两个函数都能接受一个关键字参数，用于复杂的数据结构中：

import heapq
from pprint import pprint

portfolio = [{
    'name': 'IBM',
    'shares': 100,
    'price': 91.1
}, {
    'name': 'AAPL',
    'shares': 50,
    'price': 543.22
}, {
    'name': 'FB',
    'shares': 200,
    'price': 21.09
}, {
    'name': 'HPQ',
    'shares': 35,
    'price': 31.75
}, {
    'name': 'YHOO',
    'shares': 45,
    'price': 16.35
}, {
    'name': 'ACME',
    'shares': 75,
    'price': 115.65
}]

cheap = heapq.nsmallest(3, portfolio, key=lambda x: x['price'])
expensive = heapq.nlargest(3, portfolio, key=lambda x: x['price'])
pprint(cheap)
pprint(expensive)

[{'name': 'YHOO', 'price': 16.35, 'shares': 45},
 {'name': 'FB', 'price': 21.09, 'shares': 200},
 {'name': 'HPQ', 'price': 31.75, 'shares': 35}]
[{'name': 'AAPL', 'price': 543.22, 'shares': 50},
 {'name': 'ACME', 'price': 115.65, 'shares': 75},
 {'name': 'IBM', 'price': 91.1, 'shares': 100}]

key 的排序可以参考 sorted 函数的 key，都是可以采用匿名函数进行复杂排序的。

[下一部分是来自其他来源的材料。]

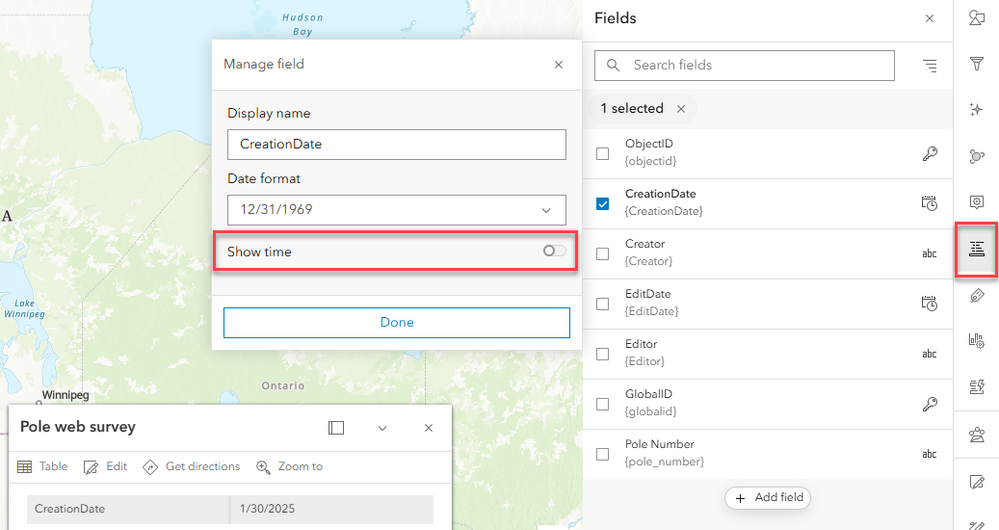Clear the 1 selected chip
The height and width of the screenshot is (530, 999).
[x=681, y=109]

如果你想在一个集合中查找最小或最大 N 个元素，并且 N 小于集合元素数量，那么这些函数提供了很好的性能。因为在底层实现里面，首先会先将集合数据进行堆排序后放入一个列表中：

import heapq

nums = [1, 8, 2, 23, 7, -4, 18, 23, 42, 37, 2]
heapq.heapify(nums)
print(nums)
print(heapq.heappop(nums))
print(heapq.heappop(nums))
uprint(heapq.heappop(nums))

堆数据结构最重要的特征是 heap[0]永远是最小的元素。并且剩余的元素都可以很容易通过调用 heapq.heappop()方法得到，该方法会先将地一个元素弹出，然后用下一个最小元素来取代被弹出的元素（这种操作时间复杂度仅仅是 O(logN)，N 是堆大小）。堆数据结构的实现是一个很有趣并且值得深入学习的东西，基本上只要是数据结构和算法书籍里都会提到。heapq 模块官方提供了详细的堆数据结构底层实现细节，可以参考研究一下。对于提高 python 是很有帮助的。

实现一个优先级队列

怎样实现一个按优先级排序的队列？并且在这个队列上每次 pop 操作总是返回优先级最高的那个元素？一下是利用 heapq 模块实现了一个简单的优先级队列：

import heapq


class PriorityQueue(object):
    def __init__(self):
        self._queue = []
        self._index = 0

    def push(self, item, priority):
        heapq.heappush(self._queue, (-priority, self._index, item))
        self._index += 1

    def pop(self):
        return heapq.heappop(self._queue)[-1]


class Item(object):
    def __init__(self, name):
        self.name = name

    def __repr__(self):
        return 'Item({!r})'.format(self.name)


q = PriorityQueue()
q.push(Item('foo'), 1)
q.push(Item('bar'), 5)
q.push(Item('spam'), 4)
q.push(Item('grok'), 1)
for _ in range(4):
    print(q.pop())

Item('bar')
Item('spam')
Item('foo')
Item('grok')

第一个 pop()操作返回优先级最高的元素。另外注意到如果两个有着相同优先级的元素(foo 和 grok），pop 操作按照它们传入到队列的顺序返回。这一节主要关注 heapq 模块。函数 heapq.heappush()和 heapq.heappop()分别在队列_queue 上插入和删除第一个元素，并且队列_queue 保证第一个元素拥有最高优先级。heappop()总是返回最小元素，这就保证队列 pop 操作返回正确元素的关键。由于 push 和 pop 操作时间复杂度为 O(logN)，其中 N 是堆的大小，因此就算是 N 很大的时候它们运行速度也依旧很快。在上面代码中，队列包含了一个(-priority, index, item)的元组。优先级为负数的目的是使得元素按照优先级从高到底排序。 index 变量的作用是保证同等优先级元素的正确顺序。而且，index 变量也在相同优先级元素比较的时候起到重要作用。如果想在多线程中使用同一个队列，那么需要增加适当的锁和信号量机制。

字典中的键映射多个值

怎样实现一个键对应多个值的字典（multidict）？一个字典就是一个键对应一个单值的映射。如果想要一个键映射多个值，就需要将多个值放入容器中。可以使用 collection 模块的 defaultdict 来构建这样的字典。defaultdict 的一个特征是会自动初始化每个 key 刚开始对应的值。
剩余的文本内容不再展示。